What you should end up with is an exact copy of the lines from the one holding "Screen dimensions: 1508x812" through the last line of the entries below, both included, and nothing else; leave every picture out.

[Opening Exercise data section]

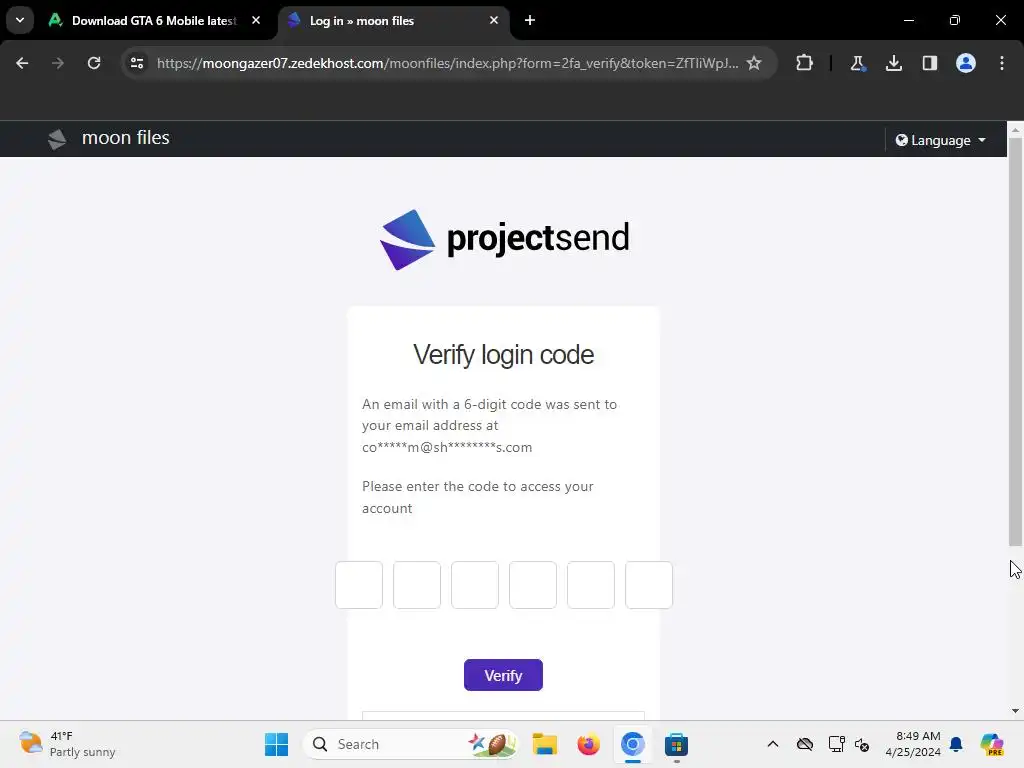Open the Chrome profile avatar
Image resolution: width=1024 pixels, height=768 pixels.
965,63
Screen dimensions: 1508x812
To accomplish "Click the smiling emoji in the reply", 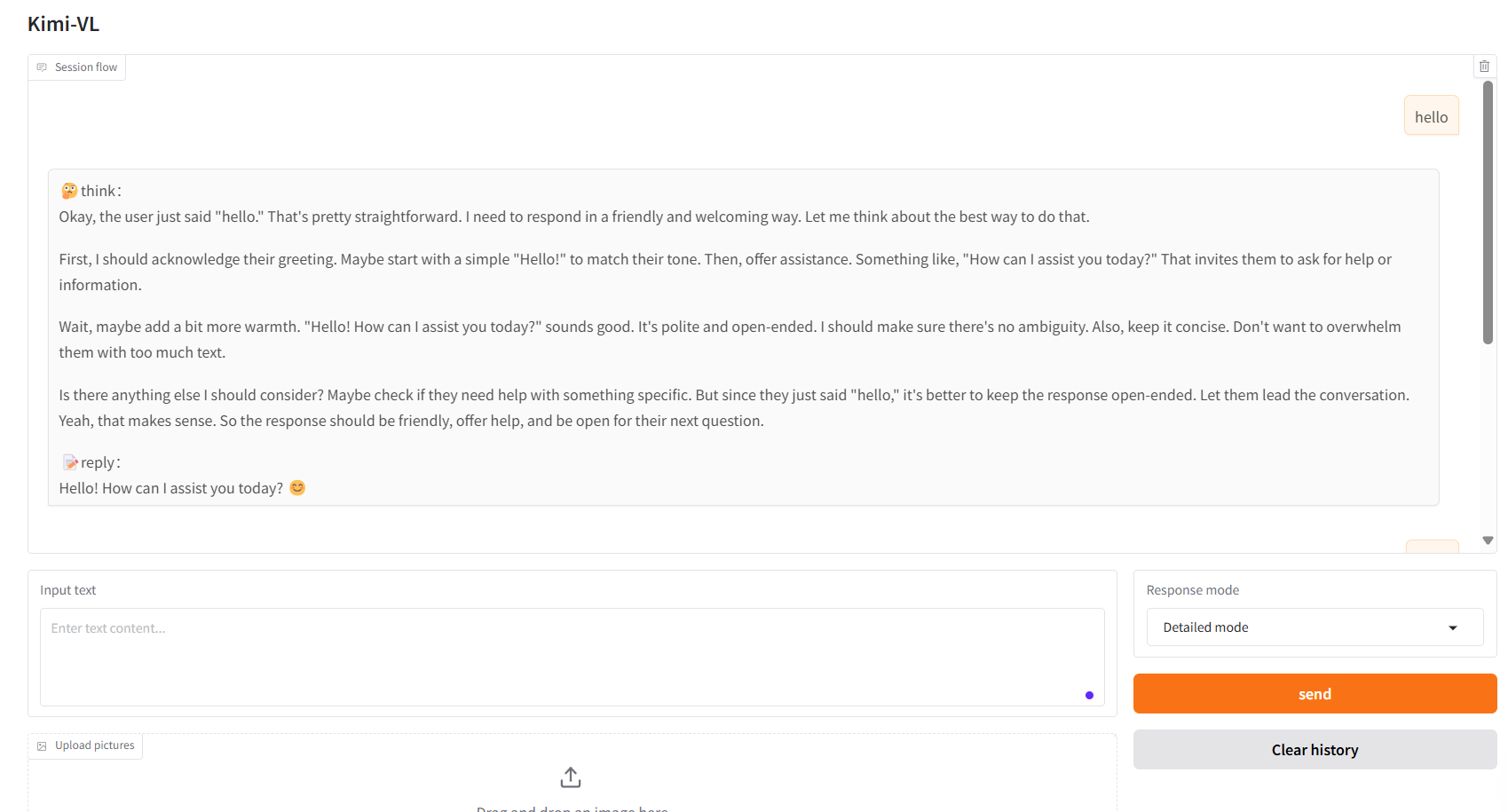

[Closing Exercise data section]

Exercise solution -
Screen dimensions: 1508x812
To accomplish "Click the smiling emoji in the reply", 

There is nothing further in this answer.